READ ALSO: Why does the Swedish media love killjoy festive news? 

“Why Christmas is a dangerous time for your pets”, “The particle pollution caused by Valborg bonfires”, “How Sweden’s Christmas herring are dying out”. Whether they come up with a totally new angle or refresh an old classic, no festive period ever passes without a little injection of misery from Sweden’s newspapers and broadcasters. 

For me, it says something about the Swedish reluctance to ever really enjoy anything absolutely and without reserve, a hangover perhaps from the country’s Lutheran heritage. 

“Alarm on chemicals in Swedish crayfish.” A typically miserable headline for a Swedish festive story. Photo: Screenshot

Rapeseed

This might perhaps be something limited to people who live in Skåne, but the wide fields of bright yellow rapeseed flowers you come across when driving around Sweden in the early summer always blow me away. You come over the crest of a hill and there it is. If you throw in a whitewashed medieval church, and a few wind turbines rotating majestically on the horizon, it can be a breathtaking sight.  

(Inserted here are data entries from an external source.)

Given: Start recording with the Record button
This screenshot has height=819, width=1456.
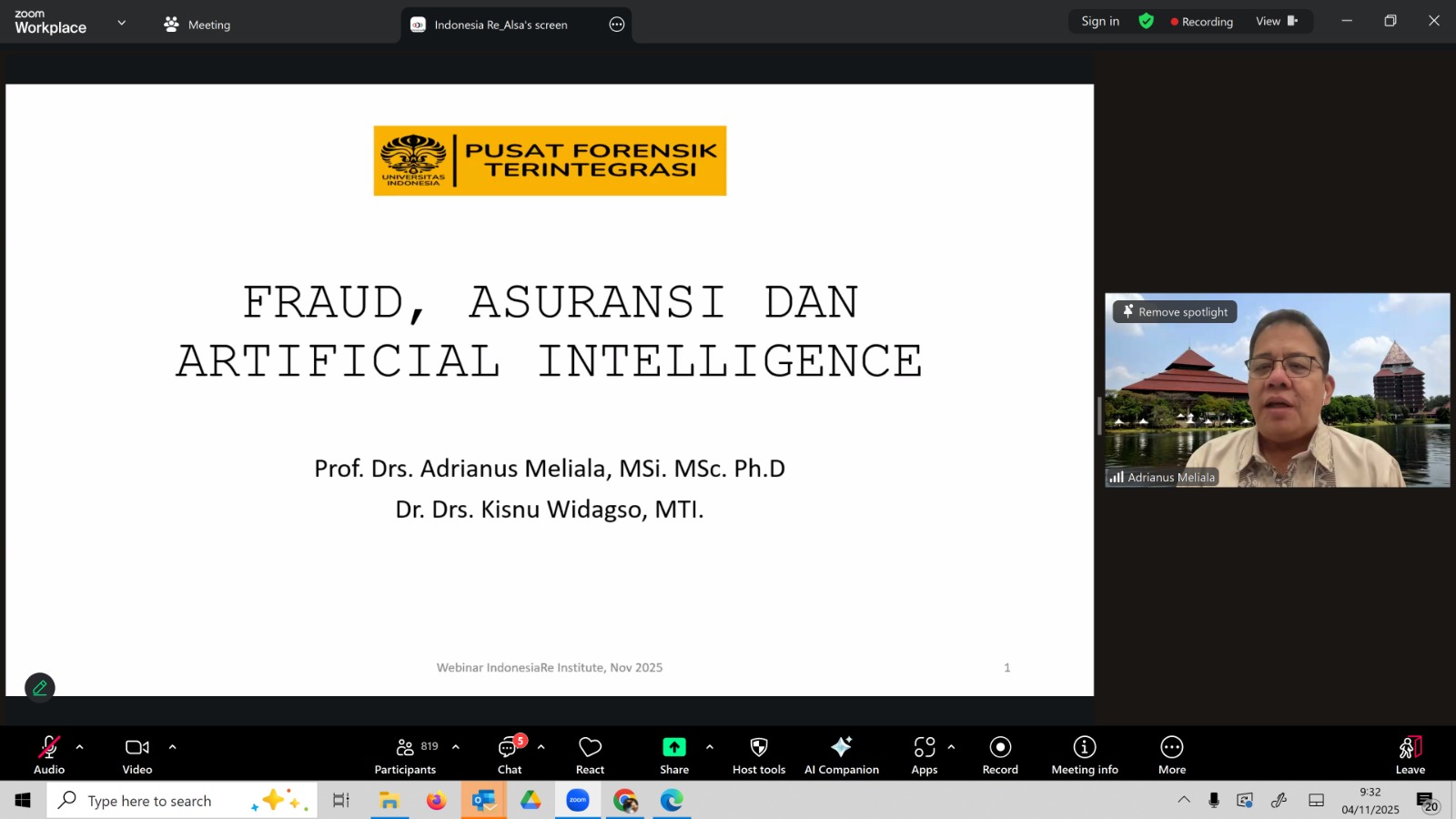Looking at the screenshot, I should 1000,754.
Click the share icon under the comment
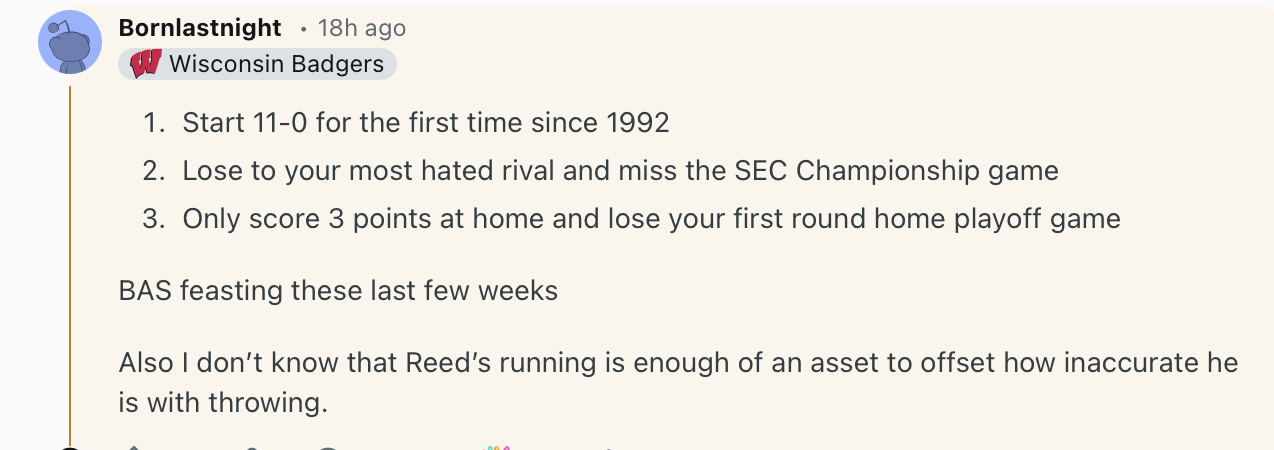This screenshot has width=1274, height=450. (x=607, y=447)
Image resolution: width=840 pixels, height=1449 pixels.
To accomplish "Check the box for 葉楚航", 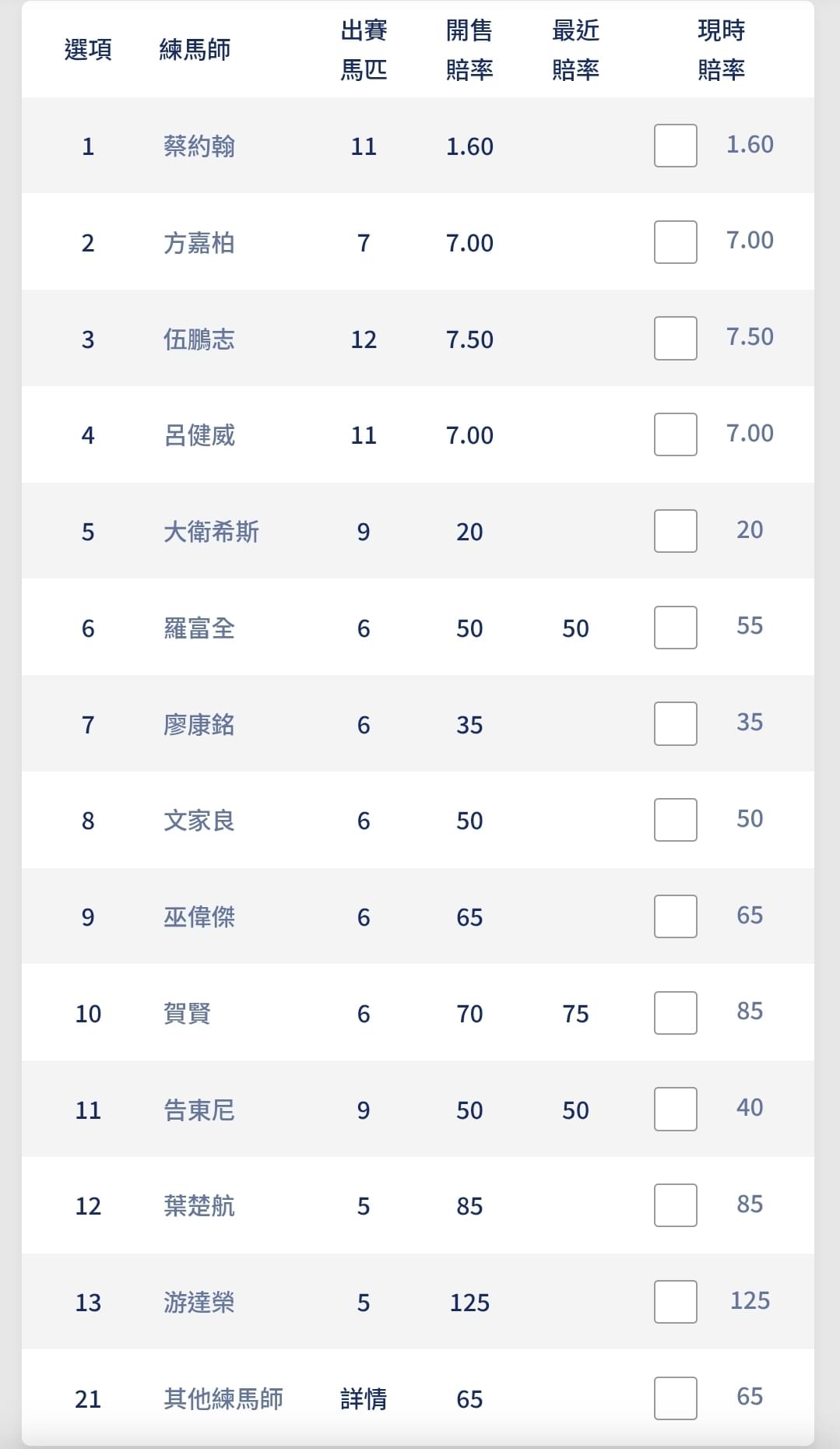I will coord(675,1205).
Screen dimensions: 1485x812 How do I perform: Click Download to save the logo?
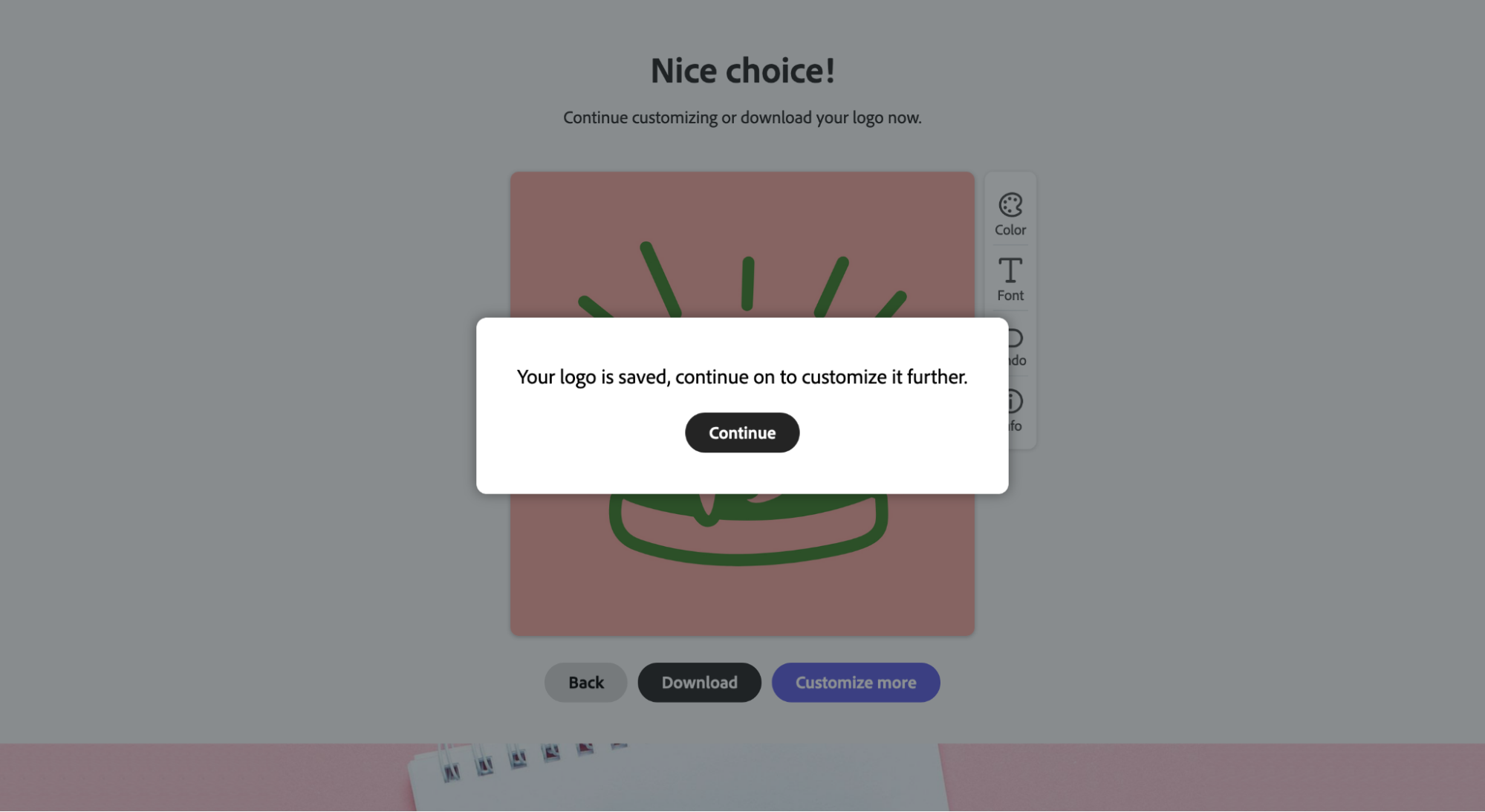pos(699,682)
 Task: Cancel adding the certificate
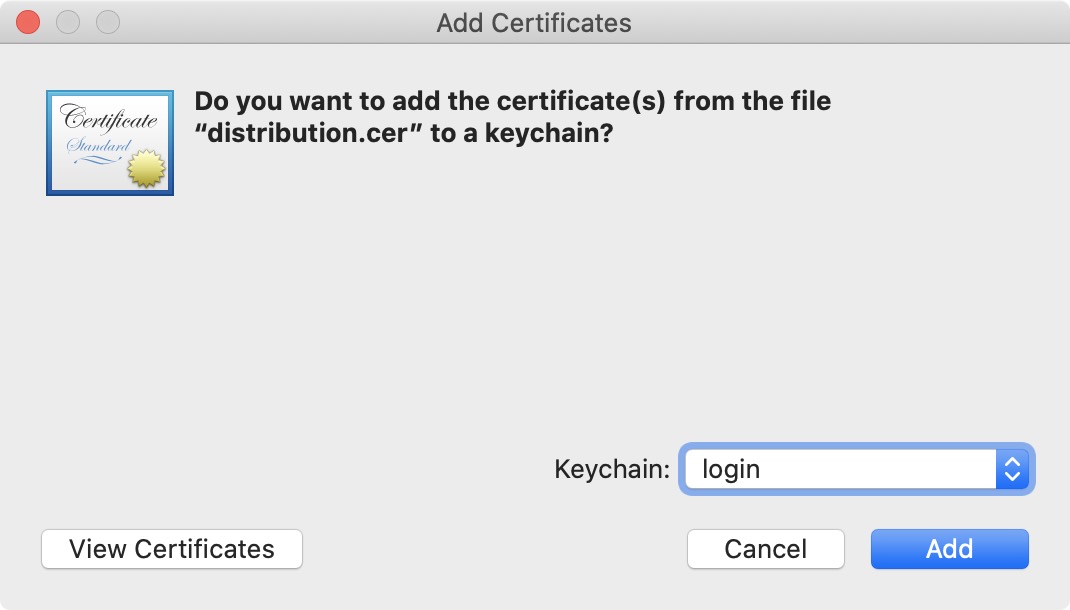pos(766,549)
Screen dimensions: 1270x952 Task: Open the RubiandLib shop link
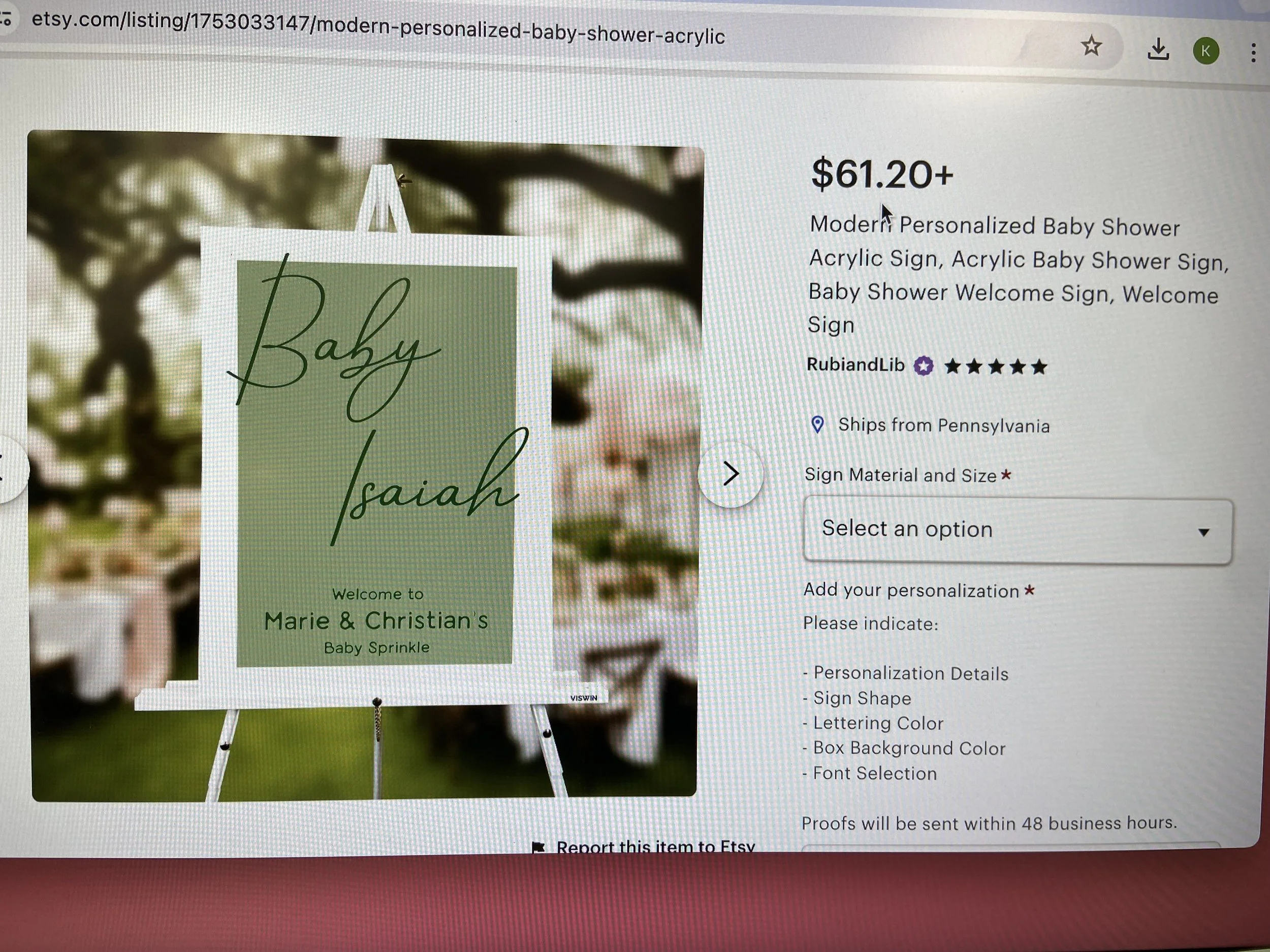click(855, 365)
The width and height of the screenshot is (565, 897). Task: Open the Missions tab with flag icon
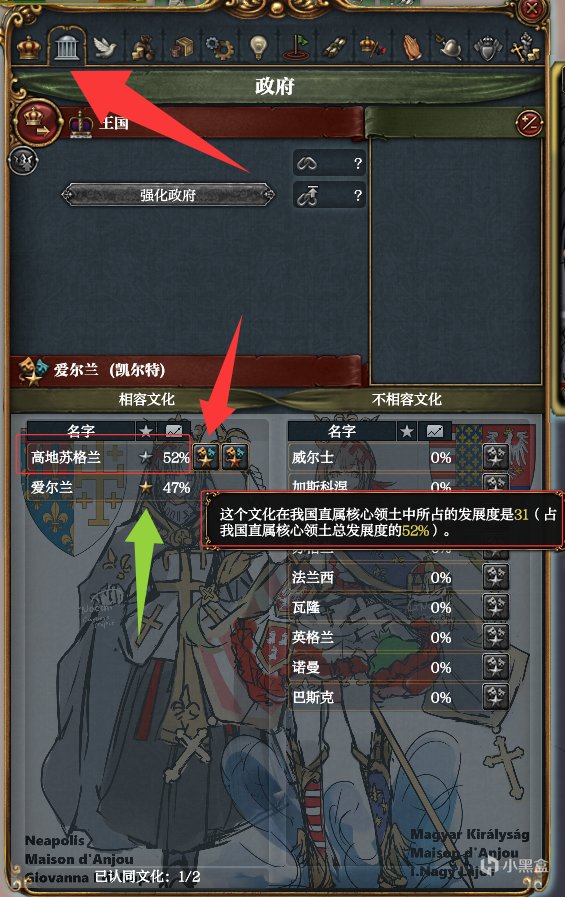pyautogui.click(x=296, y=48)
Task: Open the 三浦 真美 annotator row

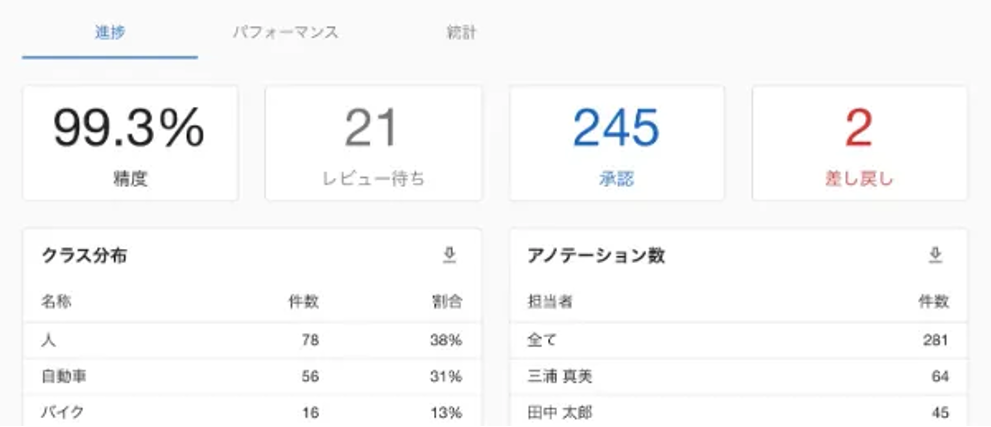Action: 738,376
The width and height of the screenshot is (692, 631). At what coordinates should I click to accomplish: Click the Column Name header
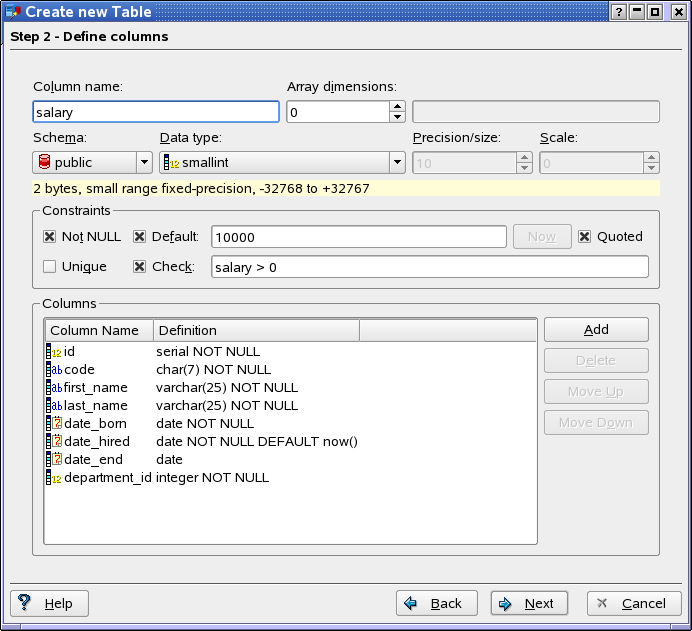(x=98, y=330)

A field of rapeseed in Skåne, southern Sweden. Photo: Jerker Andersson/imagebank.sweden.se

The kulturtant, or “culture lady”

Once you develop an eye for them, Sweden’s kulturtantar, or “culture ladies”, are instantly recognisable and everywhere, with their baggy patterned clothes in rough cotton or home-knitted wool, brightly coloured arty looking glasses, and chunky jewellery. 

They are gently ridiculed in Sweden as another manifestation of the smug, liberal middle classes, but they are also celebrated as the core audience that keeps Sweden’s cultural world alive. It’s the kulturtantar who buy the theatre tickets, go to the literature readings, and visit the art galleries in Sweden’s cities and towns. 

In a country that I sometimes find a bit too practically minded, I’m glad they exist, and a lot of my friends, though still in their 40s, are well on the way to kulturtant status.